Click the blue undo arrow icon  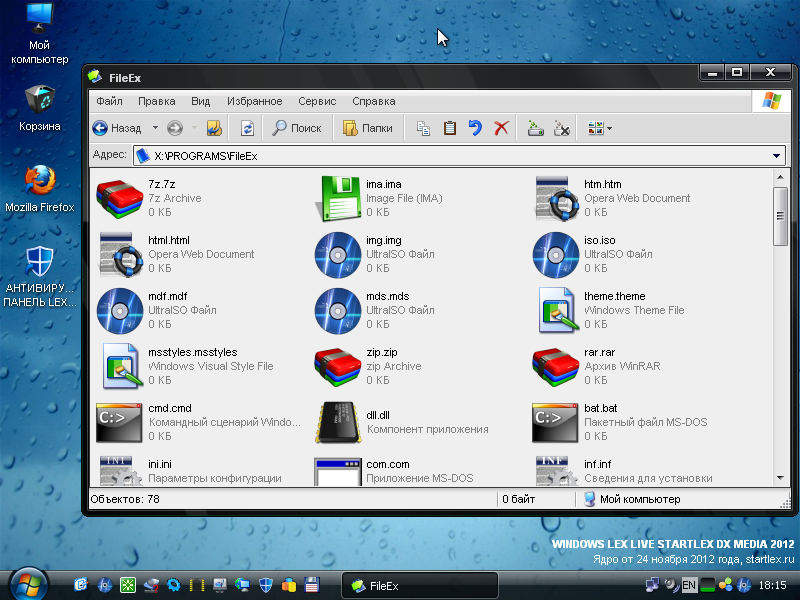475,128
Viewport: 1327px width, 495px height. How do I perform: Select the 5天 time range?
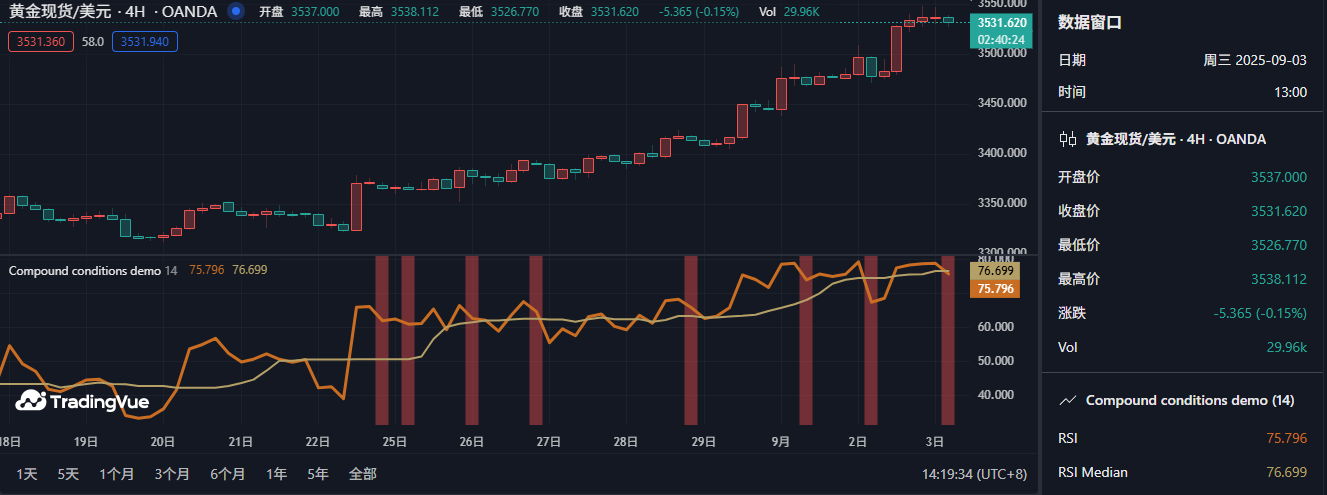coord(68,474)
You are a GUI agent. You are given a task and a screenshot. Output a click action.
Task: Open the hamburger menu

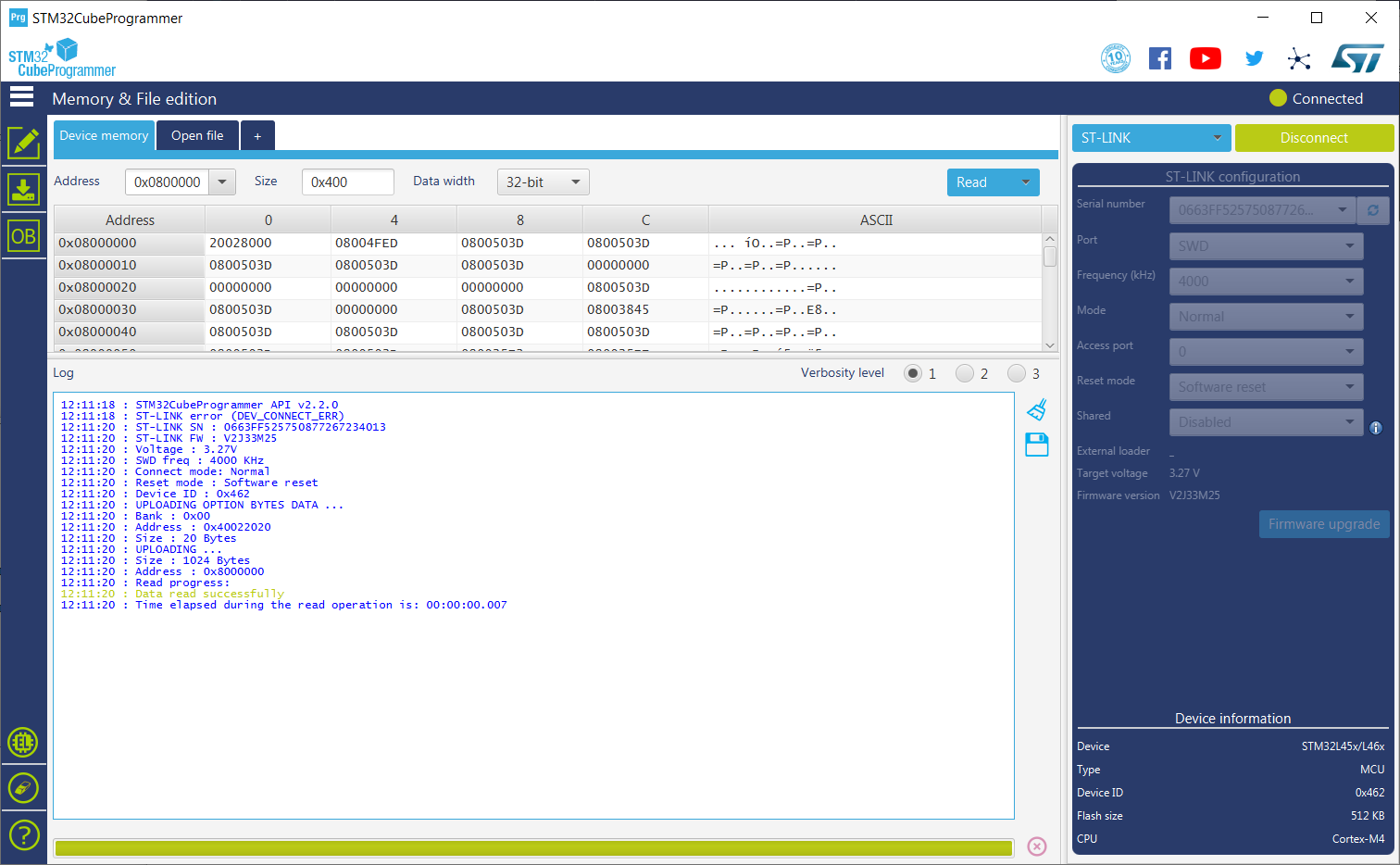coord(21,96)
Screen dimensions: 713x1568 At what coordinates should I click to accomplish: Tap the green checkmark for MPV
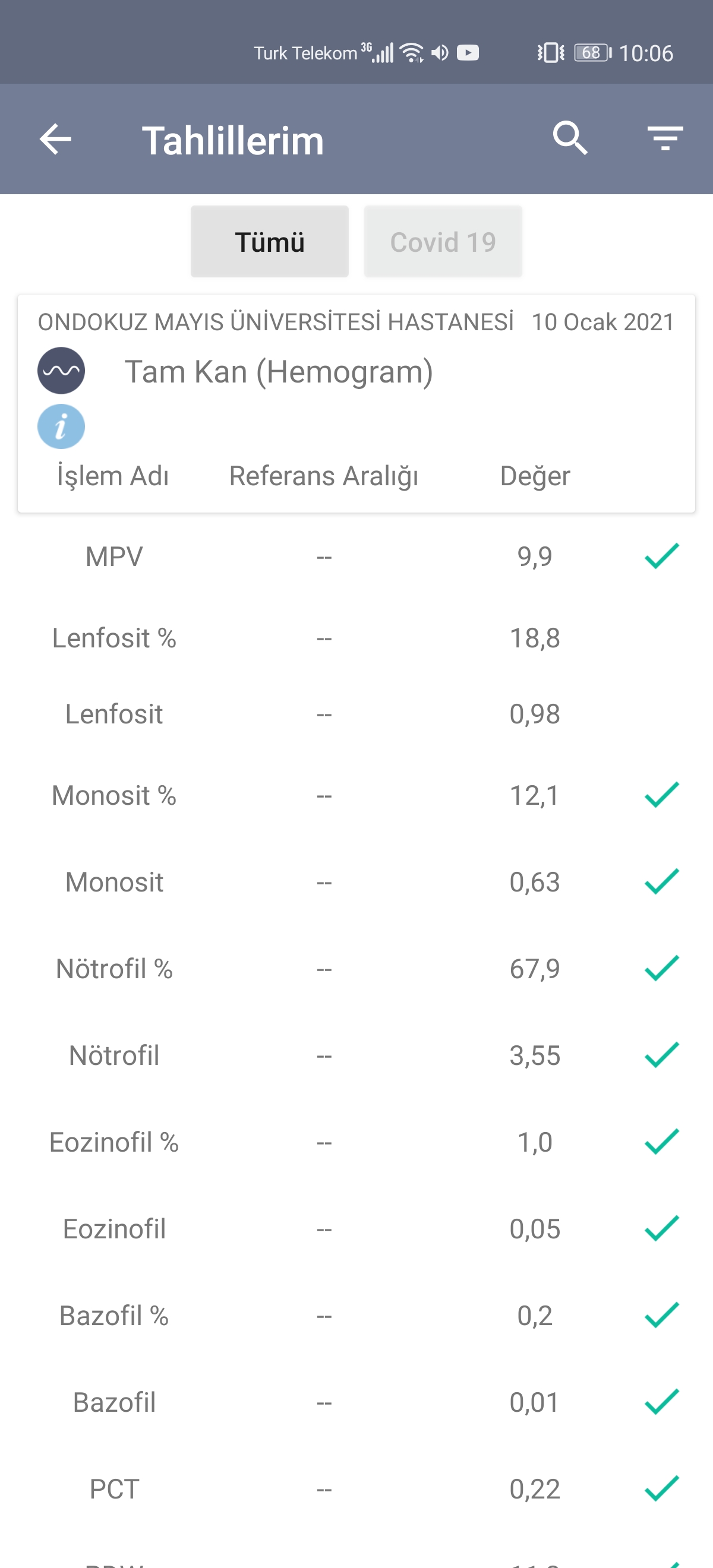(x=661, y=556)
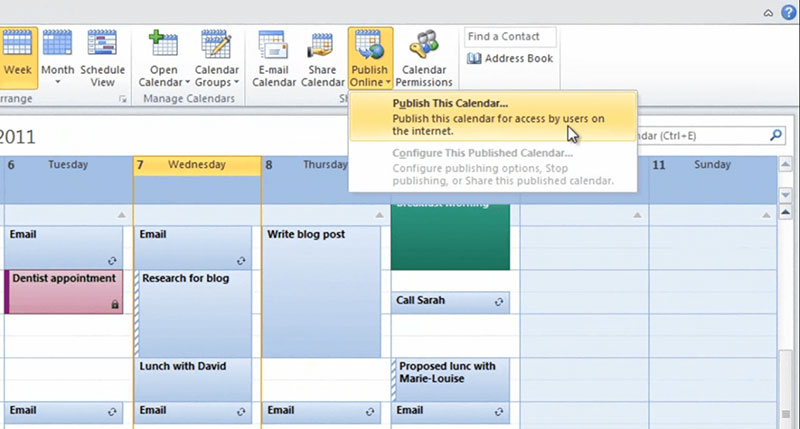This screenshot has width=800, height=429.
Task: Open the Address Book
Action: click(510, 59)
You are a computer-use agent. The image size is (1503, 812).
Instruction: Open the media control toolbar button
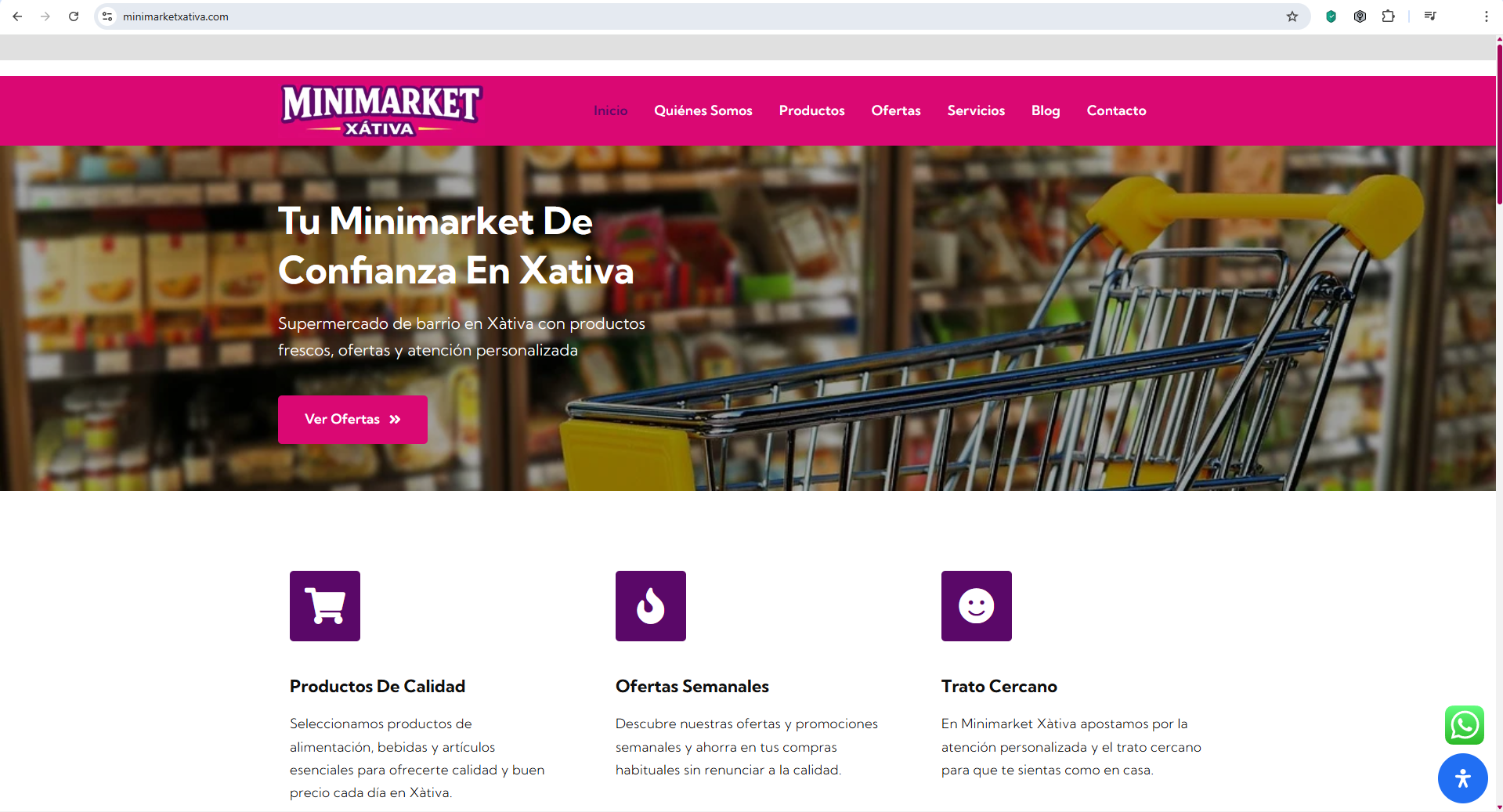pyautogui.click(x=1430, y=16)
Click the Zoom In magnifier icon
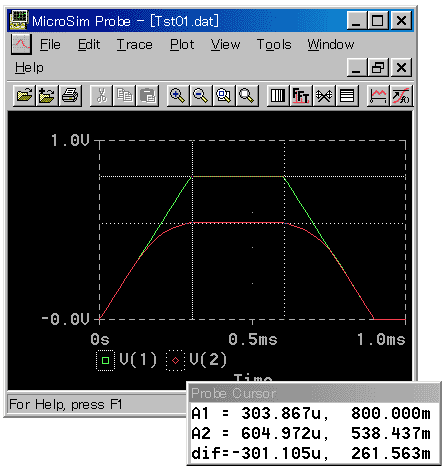 pyautogui.click(x=178, y=96)
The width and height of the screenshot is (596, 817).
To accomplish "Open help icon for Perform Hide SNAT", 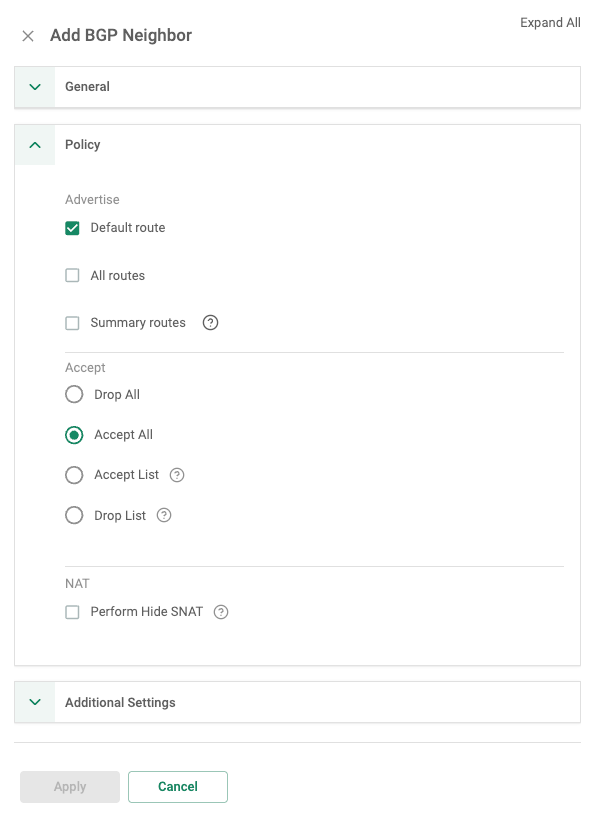I will click(221, 612).
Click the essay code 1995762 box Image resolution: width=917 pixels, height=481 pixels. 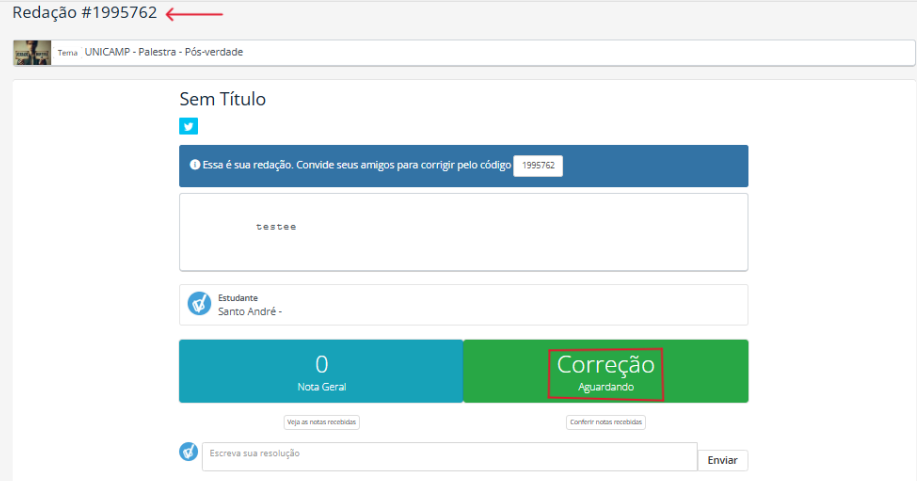point(538,166)
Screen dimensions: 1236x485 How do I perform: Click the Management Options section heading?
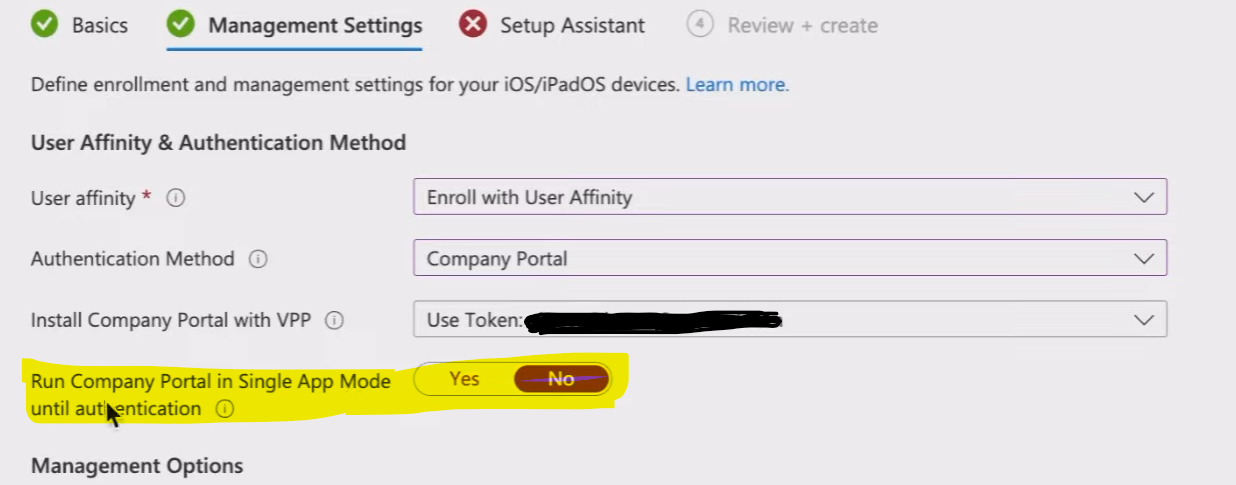point(137,466)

**TASK REQUIREMENTS:** From the entries, copy out each line containing the word "agent".

**ANSWER BOX:**
You are a GUI agent. You are given a task and a screenshot. Output a click action.
You are a computer-use agent. The image size is (1503, 812).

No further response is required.